Krajowe biuro wulkanologiczne z Bandung odnotowało w ubiegłych dwóch tygodniach liczne wstrząsy sejsmiczne wewnątrz góry. Świadczą one jednoznacznie o jej kolejnym przebudzeniu. Dodatkowym potwierdzeniem tej tezy jest znacznie większa niż zazwyczaj emisja gazów wydobywających się z głębi krateru.
W związku z zaistniałym stanem rzeczy zakazano przebywanie w promieniu mniejszym niż 1500 metrów od samego krateru Ratu.
Naukowcy mają jednak nadzieję, iż nie dojdzie do sytuacji w której konieczne będzie zarządzić masową ewakuację okolicznej ludności.

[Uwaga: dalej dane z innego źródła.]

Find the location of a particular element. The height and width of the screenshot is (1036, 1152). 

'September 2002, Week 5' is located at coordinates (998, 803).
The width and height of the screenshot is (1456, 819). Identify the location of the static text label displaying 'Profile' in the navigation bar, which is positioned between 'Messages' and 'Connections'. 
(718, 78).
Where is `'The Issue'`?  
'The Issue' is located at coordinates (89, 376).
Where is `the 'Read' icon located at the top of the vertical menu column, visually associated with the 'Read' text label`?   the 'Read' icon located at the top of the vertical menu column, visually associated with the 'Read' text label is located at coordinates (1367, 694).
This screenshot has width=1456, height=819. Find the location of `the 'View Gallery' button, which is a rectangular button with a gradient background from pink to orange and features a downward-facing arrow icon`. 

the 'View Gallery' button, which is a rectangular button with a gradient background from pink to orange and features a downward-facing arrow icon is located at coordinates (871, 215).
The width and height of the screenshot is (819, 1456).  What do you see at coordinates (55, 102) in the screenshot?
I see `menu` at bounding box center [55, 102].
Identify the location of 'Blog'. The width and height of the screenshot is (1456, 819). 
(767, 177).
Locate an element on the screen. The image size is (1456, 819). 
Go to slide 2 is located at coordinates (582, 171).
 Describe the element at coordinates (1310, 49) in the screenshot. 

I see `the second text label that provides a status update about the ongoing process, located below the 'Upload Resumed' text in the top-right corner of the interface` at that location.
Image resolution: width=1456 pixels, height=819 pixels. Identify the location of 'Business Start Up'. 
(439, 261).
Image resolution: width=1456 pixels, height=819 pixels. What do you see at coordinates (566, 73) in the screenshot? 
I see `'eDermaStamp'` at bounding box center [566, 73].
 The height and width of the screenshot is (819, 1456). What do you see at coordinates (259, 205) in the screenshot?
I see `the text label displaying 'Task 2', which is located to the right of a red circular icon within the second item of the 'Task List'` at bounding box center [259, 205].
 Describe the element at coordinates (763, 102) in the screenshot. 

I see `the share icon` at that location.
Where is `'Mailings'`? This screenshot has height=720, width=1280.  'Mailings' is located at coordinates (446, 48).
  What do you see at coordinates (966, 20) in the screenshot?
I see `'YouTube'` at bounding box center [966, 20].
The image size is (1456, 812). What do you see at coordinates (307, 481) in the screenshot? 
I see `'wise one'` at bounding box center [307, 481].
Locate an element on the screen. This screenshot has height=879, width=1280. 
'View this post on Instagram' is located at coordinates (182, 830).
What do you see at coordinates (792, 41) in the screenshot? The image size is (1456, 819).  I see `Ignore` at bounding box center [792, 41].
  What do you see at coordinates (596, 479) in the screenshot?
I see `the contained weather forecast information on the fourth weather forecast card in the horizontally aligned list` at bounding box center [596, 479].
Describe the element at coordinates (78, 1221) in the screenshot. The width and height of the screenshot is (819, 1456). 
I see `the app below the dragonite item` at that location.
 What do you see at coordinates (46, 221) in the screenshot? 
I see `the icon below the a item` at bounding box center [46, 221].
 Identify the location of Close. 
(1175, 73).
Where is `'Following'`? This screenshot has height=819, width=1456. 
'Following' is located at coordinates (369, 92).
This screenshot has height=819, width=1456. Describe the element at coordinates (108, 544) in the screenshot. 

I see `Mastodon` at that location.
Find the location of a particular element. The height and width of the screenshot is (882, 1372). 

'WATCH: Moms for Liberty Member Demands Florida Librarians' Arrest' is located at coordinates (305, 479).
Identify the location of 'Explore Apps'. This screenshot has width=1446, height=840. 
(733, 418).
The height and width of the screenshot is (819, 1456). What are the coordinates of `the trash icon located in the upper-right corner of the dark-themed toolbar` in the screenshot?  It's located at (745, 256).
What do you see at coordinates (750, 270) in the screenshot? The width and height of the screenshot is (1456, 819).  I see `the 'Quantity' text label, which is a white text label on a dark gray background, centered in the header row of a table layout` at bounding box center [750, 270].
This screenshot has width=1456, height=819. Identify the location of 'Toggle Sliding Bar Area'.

Mierzący 2084 metry n.p.m wulkan znajduje się niespełna 30 kilometrów od sundajskiego Bandung, 3eciego co do wielkości, po Dżakarcie i Surabaya miasta stołecznej wyspy Jawy. Góra jest popularnym celem turystycznym dla odwiedzających miasto. Ostatnia erupcja wulkanu TP miała miejsce w 1983 roku. Obyło się wówczas bez ofiar i zniszczeń i oby i tym razem skończyło sie na niepewności.